Deep Freeze coming for Fedora 7 (and cvs branching coming too)

Jeremy Katz katzj at redhat.com
Thu May 17 14:30:01 UTC 2007


On Thu, 2007-05-17 at 08:46 +0200, Ralf Corsepius wrote:
> On Tue, 2007-05-15 at 15:51 -0400, Christopher Blizzard wrote:
> > I've been following this thread pretty casually.  So here are my
> > thoughts:
> 
> > 4. We want to make sure that there's _some_ comment about why an update
> > happens that end users might understand.
> a) This comment already is supposed to be in an rpm.spec's changelog.
> 
> And similarly to "make clog", I don't see any reason why it can't
> automatically be derived from there.

I think everyone has been violently agreeing that we could take some
steps to pre-populate with things like this.  And we will.  Just because
it's not there at first doesn't mean it can't happen or won't ever
happen or anything like that.  There are just reality constraints around
time that can't be changed which dictate when it will happen.

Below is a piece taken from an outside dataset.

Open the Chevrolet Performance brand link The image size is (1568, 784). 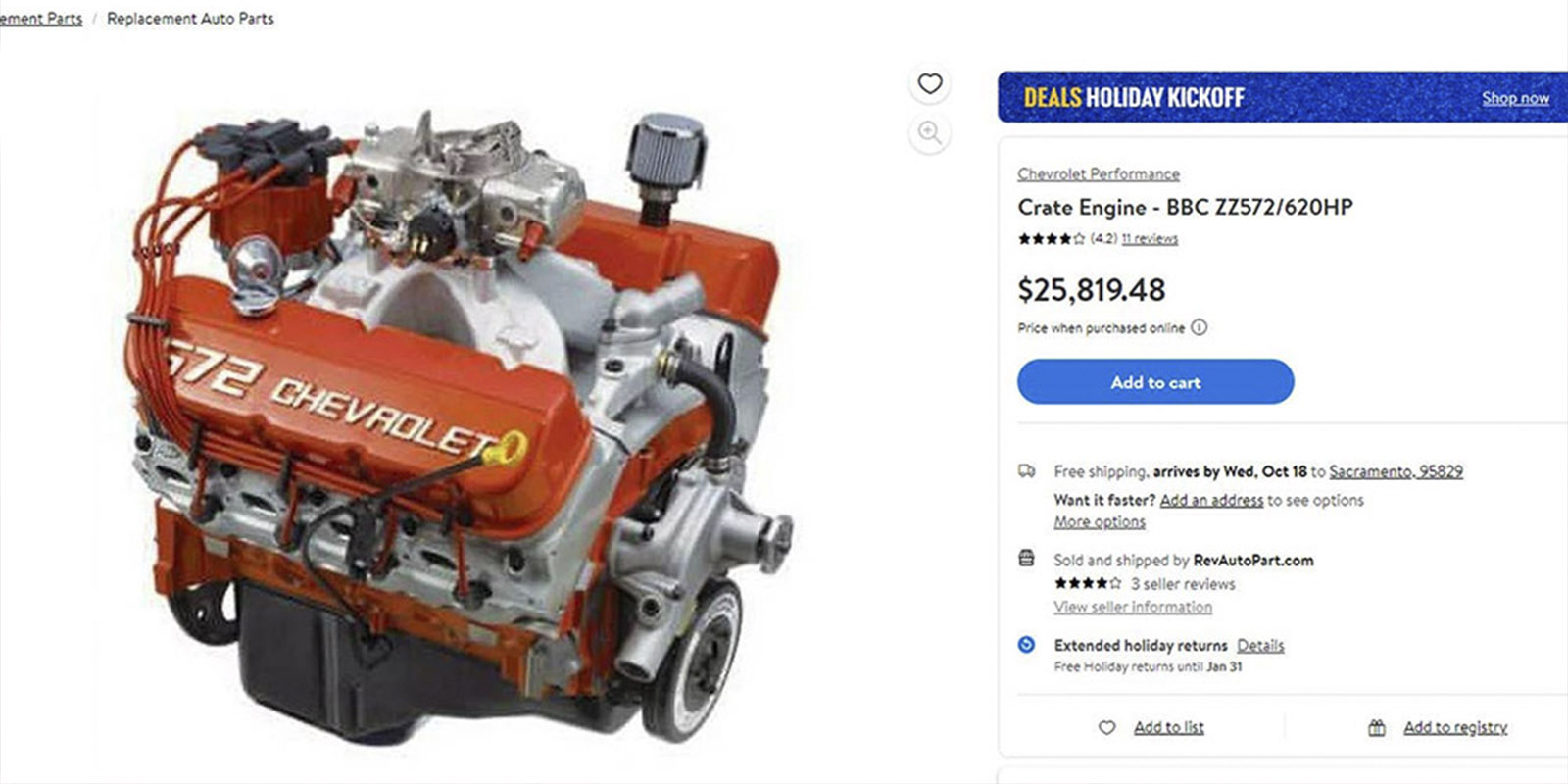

> b) At least wrt. my packages, probably 90% of all "updates" are either
> addressing packaging issues or "trivial" upstream updates.
> 
> I really don't see much reason why comments about them would be useful.

Highlight reasons that the update is useful!  Obviously there's
something that makes it so that you think it's useful, otherwise you
wouldn't be doing the change.  

Fixing packaging issues that's going to solve a user visible problem,
let it be known.  On the other hand, if it's an "update" purely to fix
aesthetic things in the spec file and that don't have any sort of
functional impact, then maybe it's worth rethinking whether doing a
build and push is worth it -- everyone who has the package installed
will have to download the new one.  That doesn't come for free. 

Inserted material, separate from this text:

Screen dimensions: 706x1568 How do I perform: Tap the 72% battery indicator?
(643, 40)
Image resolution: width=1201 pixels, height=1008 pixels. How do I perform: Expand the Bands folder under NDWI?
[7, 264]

If it's a "trivial" upstream update, there still had to be a reason for
upstream to do the release.  As an upstream developer, one of the things
I hate the most is doing releases of software just because there's so
much involved.  So there's always something that's compelling enough to
be release-worthy... that's exactly what's worth communicating.

I know that it's a little bit more to do to get a new package out, but
so are a lot of the things which have changed over time with Fedora.  I
mean, I miss the days when I could just take a piece of software, throw
together a package and voila, it ended up in rawhide.  But the value in
the review process is that it provides consistency and structure to
ensure that everyone is doing things with the same frame of mind, etc
and thus improving the quality of our packages so that our users get a
better experience.  The same idea is true here.  

All that said, there's definitely some room in most (if not all) of our
current tools and workflows to improve them and make things easier.  And
it's something that I hope we can continue to look at and improve both
to lower the bar for new contributors and make the lives of contributors
who maintain 50+ packages.  But we have to make sure that when we do so,
we don't do it at the expense of our users.